フランス ビクトル・ユゴー文学記念館が開館30周年 文豪の魂光る「文学の城」2021年10月29日

  • ユゴー「戦闘の最後の勝利は、常にもぎとるようにして勝ち得られるものなのだ」
フランスのビエーブル市に立つビクトル・ユゴー文学記念館。淡いピンク色に彩られた姿が青空に映える。記念館の周りには風情ある庭が広がり、地域の憩いの場として親しまれている
フランスのビエーブル市に立つビクトル・ユゴー文学記念館。淡いピンク色に彩られた姿が青空に映える。記念館の周りには風情ある庭が広がり、地域の憩いの場として親しまれている

 池田先生によって創立され、1991年に開館した「ビクトル・ユゴー文学記念館」(フランス・ビエーブル市)。本年6月に誕生から30周年を迎え、記念の図録が刊行された。ここでは、世界的文豪の人間主義の大光を現代に広げる同記念館の概要と、フランス文化省文化財保護局のドゥニ・ラヴァル名誉総監査官、同記念館のフィリップ・モワンヌ館長の声を紹介する。

ビクトル・ユゴー文学記念館の開館30周年を記念して刊行された図録
ビクトル・ユゴー文学記念館の開館30周年を記念して刊行された図録

 パリから車で約30分。フランスが誇る文豪が愛してやまなかったビエーブルに、「ビクトル・ユゴー文学記念館」はたたずむ。
 
 敷地内の景色は四季折々に表情を変える。とりわけ万物が躍動する春が巡り来ると、思わず息をのむような景観が広がる。

= = = =

### 作業指示
[1] ビクトル・ユゴー文学記念館に関する抜粋を2文で要約してください。
[2] ビクトル・ユゴー文学記念館に関する抜粋の最後の文の後から、続きを書き進めてください。

### データ内容
= = = =

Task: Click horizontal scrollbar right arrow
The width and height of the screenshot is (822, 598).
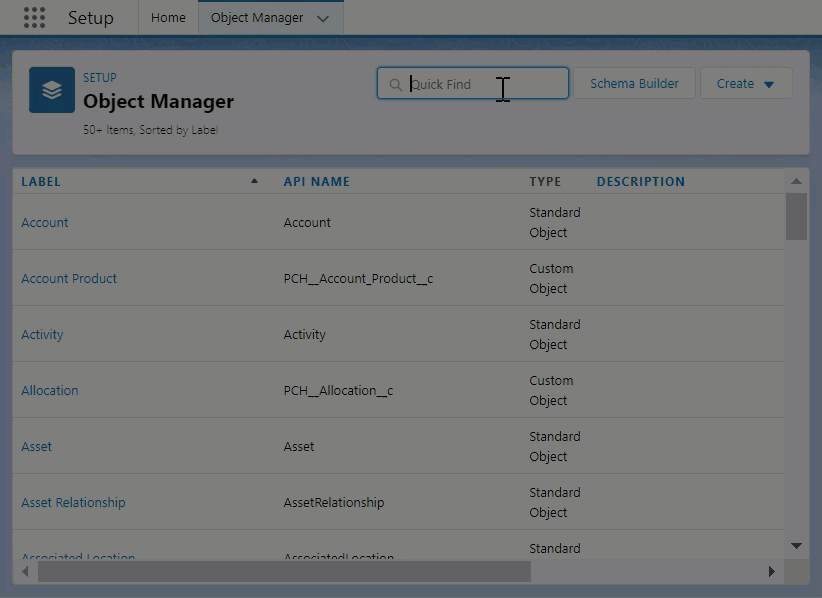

= = = =

### 最終回答
[1] ビクトル・ユゴー文学記念館は池田先生によって創立され、1991年にフランスのビエーブル市で開館し、開館30周年を迎えて記念の図録が刊行された。パリから車で約30分の場所にあり、周りに広がる風情ある庭は地域の憩いの場として親しまれ、敷地内の景色は四季折々に表情を変える。

[2]
 一面を覆う緑の絨毯に、黄色や白の鮮やかな彩りを加える花々。心地よく響き渡る鳥のさえずり――自然に包まれた歴史と文化の館は、おとぎ話の世界を彷彿とさせる。このほど刊行された記念の図録にも、随所にこの百花繚乱の絶景が紹介されている。
 
 同記念館の前身は「ロシュの館」と呼ばれ、多くの才能ある青年らが芸術や文学を語り合うサロンのような場所だった。この館の所有者と親交があった青年期のユゴーも、家族と共に幾度か足を運んだという。ロシュの館は詩人が心を癒やすとともに、創作に向けて詩想を練る場所でもあった。
 
 1991年6月21日、この美しき館に続々と人々が集まり、にぎわいを見せた。装いを新たにしたビクトル・ユゴー文学記念館の開館式である。これには、美術史家のルネ・ユイグ氏ら多数の来賓が出席。フランス大統領から祝福のメッセージも寄せられた。
 
 開館式に出席した池田先生は語った。「この記念館が、『自由』と『平等』と『友愛』の高貴なるフランスの魂を、世界へ、未来へ送りゆく『エスプリ(精神)の灯台』たることを祈ってやみません」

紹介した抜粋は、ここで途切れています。